Kumquat outside on summer “vacation”

A cool room is best in winter, with cool temperatures compensating to some degree for reduced indoor, winter light. I use the same potting mix that I use for other potted plants, consisting of equal parts compost, garden soil, perlite, and peat moss. Although this mix offers nutrients, I occasionally supplement them with more or less regular applications of some soluble fertilizer except in midwinter, when the plant is resting.

The kumquat in markets is usually the oval-fruited Nagami, whose thick skin encloses a tart pulp.

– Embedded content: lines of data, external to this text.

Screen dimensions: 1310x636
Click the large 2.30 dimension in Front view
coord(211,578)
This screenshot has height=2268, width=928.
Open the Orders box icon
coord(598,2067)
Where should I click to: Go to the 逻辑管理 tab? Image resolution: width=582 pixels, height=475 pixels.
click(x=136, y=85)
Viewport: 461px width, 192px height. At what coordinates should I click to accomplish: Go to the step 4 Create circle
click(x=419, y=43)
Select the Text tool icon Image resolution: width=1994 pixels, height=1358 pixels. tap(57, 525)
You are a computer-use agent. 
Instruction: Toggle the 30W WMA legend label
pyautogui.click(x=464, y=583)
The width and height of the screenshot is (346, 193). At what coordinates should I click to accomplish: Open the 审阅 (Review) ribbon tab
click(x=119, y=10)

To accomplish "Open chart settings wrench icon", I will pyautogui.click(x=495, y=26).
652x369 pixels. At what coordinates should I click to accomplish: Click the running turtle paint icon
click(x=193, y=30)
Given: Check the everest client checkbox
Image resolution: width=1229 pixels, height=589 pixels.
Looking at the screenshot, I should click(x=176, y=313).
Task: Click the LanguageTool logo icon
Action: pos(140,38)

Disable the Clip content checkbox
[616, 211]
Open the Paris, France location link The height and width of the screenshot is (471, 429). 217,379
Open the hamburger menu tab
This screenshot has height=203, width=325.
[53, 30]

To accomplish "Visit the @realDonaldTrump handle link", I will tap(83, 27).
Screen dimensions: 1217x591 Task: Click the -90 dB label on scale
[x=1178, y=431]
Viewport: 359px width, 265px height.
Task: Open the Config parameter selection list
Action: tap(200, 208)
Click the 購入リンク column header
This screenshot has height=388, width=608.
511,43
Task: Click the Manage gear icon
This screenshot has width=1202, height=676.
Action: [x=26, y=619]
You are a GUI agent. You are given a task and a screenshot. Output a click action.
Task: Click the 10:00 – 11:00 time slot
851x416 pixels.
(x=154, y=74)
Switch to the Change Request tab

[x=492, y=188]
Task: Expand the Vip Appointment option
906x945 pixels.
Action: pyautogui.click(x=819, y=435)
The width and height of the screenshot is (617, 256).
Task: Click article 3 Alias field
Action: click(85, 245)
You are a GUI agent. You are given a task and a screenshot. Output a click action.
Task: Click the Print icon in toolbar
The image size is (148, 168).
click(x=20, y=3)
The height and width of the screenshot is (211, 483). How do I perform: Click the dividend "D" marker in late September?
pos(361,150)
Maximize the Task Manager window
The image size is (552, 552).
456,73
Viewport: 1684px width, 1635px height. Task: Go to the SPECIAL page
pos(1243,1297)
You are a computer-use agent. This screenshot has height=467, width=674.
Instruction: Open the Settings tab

I once grew the variety Meiwa, which differs in having fruits that are larger and round, with a thin skin enclosing a pulp that was billed as a sweeter pulp. It wasn’t sweeter, just less tart and, to me, ho-hum. So I no longer grow Meiwa.

Less well known are the varieties Marumi and Changshou (Fukushu in Japan), both with round fruits and, allegedly, a sweetish pulp. I haven’t grown either.

Citrus breeders have incorporated the cold-hardy genes of kumquat into a number of hybrids whose names are fun to speak.

Sunquat

Sunquat, hybrid of kumquat and orange

Limequats are hardy lime substitutes, and include such varieties as Eustis and Tavares. Orangequat fruits are larger and sweeter than kumquats, and quite cold hardy.

Hardiest of all are citrangequats, hybrids of kumquat and citrange, the latter itself a hybrid of orange and poncirus. Poncirus is an inedible relative (previously Poncirus trifoliata, and more recently joining the clan as Citrus trifoliata) that grows and fruits here on my farmden in Zone 5. Well, I previously thought it was inedible but this year fruits ripened to the point of dropping, and made a very good lemon juice substitute. But I don’t think anyone would consider the pulp or the skin edible straight up.

Hardy orange fruiting

Poncirus crop this year

Ongoing Care

Just as soon as I harvest the last of my kumquats, I prepare the plants for next year’s crop. Because the plant is as large as I can manage, it gets get root pruned to make way for fresh soil and so that they can go right back into their present ten inch diameter pots. I slide each plant out of its pot, then slice one-inch of roots and soil from the sides and bottom of the rootball with a knife. Teasing the outermost roots on the rootball with a fork or stick gets them ready to grow out into new potting soil. I pack the soil into the space between the root ball and the edge of the pot after setting the root ball in the pot on a new bed of soil.

Steps in repotting kumquat

Steps in repotting kumquat

After root pruning, the stems need pruning to encourage fresh growth, avoid congestion, and keep the plants a manageable size. The plant is trained as a standard with a clear trunk capped by stems. My first cuts remove some stems right to their origin. Next, I shorten some of the remaining stems, wherever increased branching is needed. Finally, I remove twiggy or crowded stems. As I prune, I step back and look at the plant with an artist’s eye, clipping stems here and there to put them visually in balance with each other and with the size of the pot.

You could start a kumquat tree from seeds you spit out of store bought fruit. Unlike most other fruits, whose seed-grown progeny can be very different from the parent tree (for the same reason that human children differ from their parents), citrus seedlings commonly are identical to their parents. The reason is because such seedlings are nucellar, derived not from the union of pollen and egg cells, but from the same cells that make up the stems and leaves. Still, a seed-grown kumquat could take ten years to bear fruit.

A friend with a kumquat plant could perhaps give you some stems for grafting or for rooting cuttings. Now would be a good time of year for either operation. For grafting, you need a rootstock, which could be a kumquat or poncirus that you raise from seed.